GMs are the lynchpins of the entire hobby and they have a lot of very specialized work to do. They plan, direct, and produce epic stories that are co-written on the fly with their players. They manage world lore, NPCs, adventure plots, and character stories, weaving them together into a coherent campaign. They need to flow between jotting down shower thoughts, outlining an upcoming session, compiling stat blocks, processing session notes, and elaborating deeply on world elements. They also spend most of the money.

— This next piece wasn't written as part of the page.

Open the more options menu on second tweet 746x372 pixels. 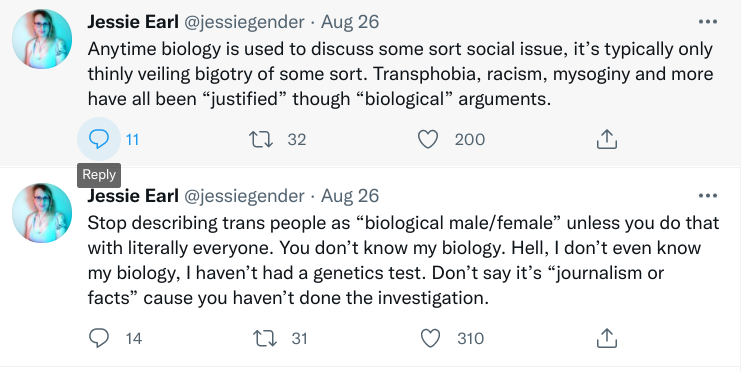pyautogui.click(x=707, y=196)
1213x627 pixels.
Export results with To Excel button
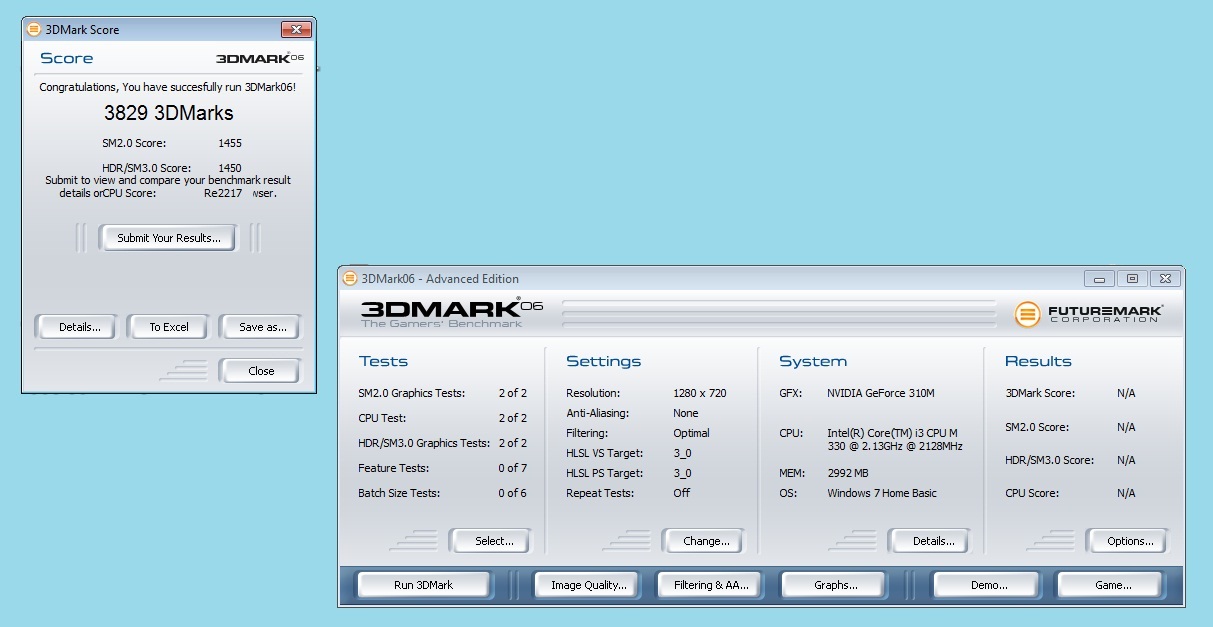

Increasingly, GMs are turning to digital tools to address these needs, but nothing really addresses the writer/director/producer workflow. So many GMs instead rely on general-purpose tools like MS OneNote for their workflow. This tells me there’s an opportunity. Novelists have Scrivener. Screenwriters have Final Draft. Where is the Game Master’s writing tool? There are apps focused on world-building, but they’re basically wikis layered over with a boatload of templates. They’re ok for their primary purpose, but I find them pretty cumbersome, and they’re fundamentally not suited to the campaign-running problem.

Where we are now

For 2 years I’ve been researching the industry, and for the last several months I’ve been doing a ton of customer research, including interviews with GMs. I’ve been greeted by a ton of enthusiasm for the project! Two co-founders — a CTO and a COO — joined me this month. We’re about to start cranking out prototypes to get feedback on the UX and start building our backlog for an MVP.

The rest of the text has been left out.